EDITOR--Donnellan et al report on four patients with Parkinson's disease in whom prescription of oxybutynin was associated with worsening cognitive function.[1] Cognitive impairment in Parkinson's disease is common. It has been suggested that when a progressive decline in cognitive function in Parkinson's disease is accompanied by visual hallucinations and fluctuating cognition a secondary diagnosis of dementia with Lewy bodies is made.[2] Dementia with Lewy bodies may present with neuropsychiatric features in the absence of parkinsonism and, indeed, is probably the second most common form of dementia in old age, only Alzheimer's disease being more common.
Previous case series of patients with dementia with Lewy bodies have shown exacerbations of confusion with orphenadrine (one case), little or no effect on confusion with benzhexol, and no effect on fluctuating confusion of withdrawing anticholinergic drugs in a 70 year old woman with visual hallucinations.[3] A prospective study of dementia with Lewy bodies showed no link between anticholinergic drugs and visual hallucinations.[4]
Oxybutynin is commonly prescribed in elderly people, especially in the population with dementia. It is likely to cause confusion not only in Parkinson's disease but also in dementia with Lewy bodies and Alzheimer's disease. A pronounced cholinergic deficit is found in cognitive impairment associated with all three of these diseases. In dementia with Lewy bodies the extent of cholinergic deficit is correlated with both cognitive dysfunction and hallucinosis.[5] Treatments of cognitive impairment in Alzheimer's disease by cholinesterase inhibitors are now licensed, and trials of cholinesterase inhibitors in both Parkinson's disease and dementia with Lewy bodies are under way.
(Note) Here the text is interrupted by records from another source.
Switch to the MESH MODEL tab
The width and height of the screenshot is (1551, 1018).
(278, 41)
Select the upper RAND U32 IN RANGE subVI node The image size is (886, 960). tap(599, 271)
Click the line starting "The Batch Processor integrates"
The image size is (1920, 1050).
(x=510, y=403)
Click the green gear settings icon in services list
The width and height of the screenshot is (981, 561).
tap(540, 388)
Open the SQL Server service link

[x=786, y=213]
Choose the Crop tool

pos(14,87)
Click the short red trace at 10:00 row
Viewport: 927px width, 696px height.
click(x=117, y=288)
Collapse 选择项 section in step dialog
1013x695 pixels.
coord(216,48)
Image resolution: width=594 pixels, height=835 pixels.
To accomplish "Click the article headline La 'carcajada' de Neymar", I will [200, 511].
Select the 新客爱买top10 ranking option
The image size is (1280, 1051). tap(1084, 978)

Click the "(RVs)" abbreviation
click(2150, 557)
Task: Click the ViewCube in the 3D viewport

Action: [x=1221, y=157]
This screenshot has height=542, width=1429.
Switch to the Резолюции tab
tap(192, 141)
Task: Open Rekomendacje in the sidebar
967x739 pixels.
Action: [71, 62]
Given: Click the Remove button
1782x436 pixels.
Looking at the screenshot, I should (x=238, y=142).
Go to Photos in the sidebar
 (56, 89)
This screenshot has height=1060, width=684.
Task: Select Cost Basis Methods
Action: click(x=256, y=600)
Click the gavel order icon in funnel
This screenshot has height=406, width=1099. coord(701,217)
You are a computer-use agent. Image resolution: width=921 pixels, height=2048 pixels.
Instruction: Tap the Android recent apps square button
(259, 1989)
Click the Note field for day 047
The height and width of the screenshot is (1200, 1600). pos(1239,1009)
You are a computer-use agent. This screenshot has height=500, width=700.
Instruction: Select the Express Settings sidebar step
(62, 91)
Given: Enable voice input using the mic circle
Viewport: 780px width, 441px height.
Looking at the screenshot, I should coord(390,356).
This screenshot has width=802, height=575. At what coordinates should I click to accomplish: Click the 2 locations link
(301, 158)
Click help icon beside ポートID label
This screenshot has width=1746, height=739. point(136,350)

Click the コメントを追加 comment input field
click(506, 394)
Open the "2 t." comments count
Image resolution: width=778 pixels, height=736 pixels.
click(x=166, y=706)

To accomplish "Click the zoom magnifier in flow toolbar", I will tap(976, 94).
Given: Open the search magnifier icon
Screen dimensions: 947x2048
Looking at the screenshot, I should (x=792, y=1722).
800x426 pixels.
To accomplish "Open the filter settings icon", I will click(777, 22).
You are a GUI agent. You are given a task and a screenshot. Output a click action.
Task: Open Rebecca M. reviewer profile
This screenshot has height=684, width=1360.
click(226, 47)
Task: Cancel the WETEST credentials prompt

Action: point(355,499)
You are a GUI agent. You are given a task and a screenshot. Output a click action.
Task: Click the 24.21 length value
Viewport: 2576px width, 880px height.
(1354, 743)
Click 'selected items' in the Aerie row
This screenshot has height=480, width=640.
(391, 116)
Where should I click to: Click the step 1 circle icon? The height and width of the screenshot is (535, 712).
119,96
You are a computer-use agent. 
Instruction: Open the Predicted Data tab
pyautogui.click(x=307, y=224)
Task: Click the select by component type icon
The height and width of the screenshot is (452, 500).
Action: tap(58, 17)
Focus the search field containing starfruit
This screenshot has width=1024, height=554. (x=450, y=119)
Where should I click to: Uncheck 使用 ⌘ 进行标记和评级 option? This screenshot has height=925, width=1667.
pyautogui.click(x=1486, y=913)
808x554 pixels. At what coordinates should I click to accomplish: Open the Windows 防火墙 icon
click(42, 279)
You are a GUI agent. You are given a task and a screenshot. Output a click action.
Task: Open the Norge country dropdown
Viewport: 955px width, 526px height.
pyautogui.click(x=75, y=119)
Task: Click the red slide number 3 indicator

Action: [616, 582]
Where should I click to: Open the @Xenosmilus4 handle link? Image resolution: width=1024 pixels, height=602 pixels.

The possible interaction of oxybutynin with cholinesterase inhibitors such as donepezil should be considered.
Although the authors give insufficient clinical information in this series for a diagnosis of dementia with Lewy bodies to be made, it is a diagnosis that should be considered in elderly patients with concomitant parkinsonism and cognitive impairment.
We have no conflict of interest in writing these opinions.
Jan Grace Clinical research associate Department of Old Age Psychiatry, Newcastle General Hospital, Newcastle upon Tyne NE4 6BE
I G McKeith Professor of old age psychiatry Institute for the Health of the Elderly, University of Newcastle, Newcastle General Hospital, Newcastle upon Tyne NE4 6BE
[1] Donnellan CA, Fook L, McDonald P, Playfer JR. Oxybutynin and cognitive dysfunction. BMJ 1997;315:1363-4. (22 November.)
[2] McKeith IG, Galasko K, Kosako K, Perry EK, Dixon DW, Hansen LA, et al. Consensus guidelines for the clinical and pathological diagnosis of dementia with Lewy bodies. Neurology 1996;47:1113-24.
[3] Byrne EJ, Lennox G, Lowe J, Godwin-Austen RB. Diffuse Lewy body disease: clinical features in 15 cases. J Neurol Neurosurg Psychiatry 1989;52:709-11.
[4] Ballard C, Lowery K, Harrison R, McKeith IG. Noncognitive symptoms in Lewy body dementia. In: Perry R, McKeith I, Perry E, eds. Dementia with Lewy bodies. Cambridge: Cambridge University Press, 1996:67-84.
[5] Perry Smith CJ, Court JA, Perry R. Cholinergic, nicotinic and muscarinic receptors in dementia of Alzheimer, Parkinson and Lewy body types. J Neural Transm 1990;2:149-58.